WHAT TO WORK ON:
Print the entire forum post below on finding a common parent for a list of nodes, word for word.

The Challenge >>> Find a common parent for list of nodes

For anyone who wants to practice in MXS and test your logic skills try:

Find a common parent for list of nodes

The goal is to find a node that closest parent for all nodes in the list (if there is any), and find the minimum hierarchical distance to this common parent.

examples:

1. there are two nodes and both are root nodes:
   no common parent (except max root)
2. there are two nodes and the second is a child of the first:
   the first is the common parent and minimum distance is 0
3. two nodes have the same parent:
   this parent is the common parent and distance for both is 1
   etc.

as you can guess for big scenes and lists of source nodes the fastest algorithm has to use minimum iterations.

so the best algorithm has to be fast and use minimum memory

I’m interested in the results because I have a lot of rigging tools like Select Opposite Limb, Mirror Pose and they all are based on finding a common parent.

RECORDED INFORMATION:
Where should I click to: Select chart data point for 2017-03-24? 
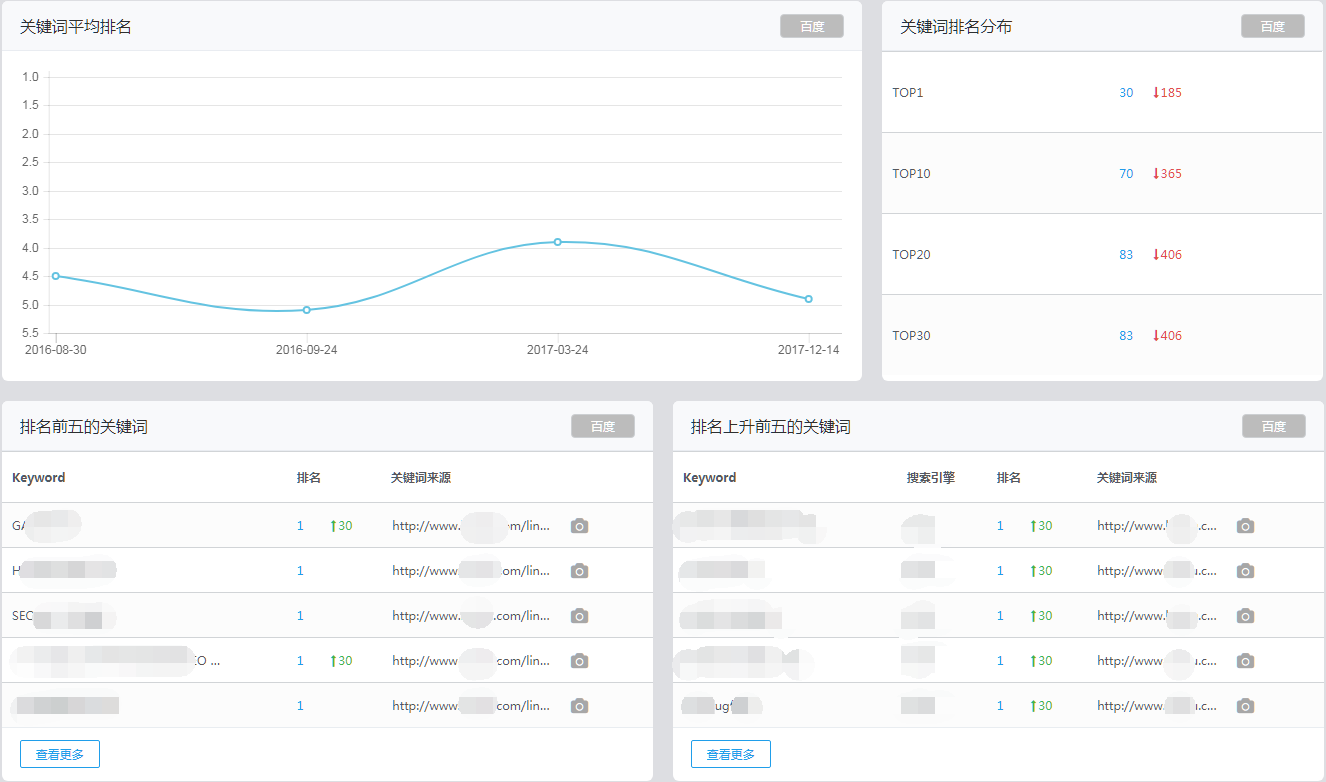point(557,242)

REPLY TO THE TASK:
The Challenge >>> Find a common parent for list of nodes

For anyone who wants to practice in MXS and test your logic skills try:

Find a common parent for list of nodes

The goal is to find a node that closest parent for all nodes in the list (if there is any), and find the minimum hierarchical distance to this common parent.

examples:

1. there are two nodes and both are root nodes:
   no common parent (except max root)
2. there are two nodes and the second is a child of the first:
   the first is the common parent and minimum distance is 0
3. two nodes have the same parent:
   this parent is the common parent and distance for both is 1
   etc.

as you can guess for big scenes and lists of source nodes the fastest algorithm has to use minimum iterations.

so the best algorithm has to be fast and use minimum memory

I’m interested in the results because I have a lot of rigging tools like Select Opposite Limb, Mirror Pose and they all are based on finding a common parent.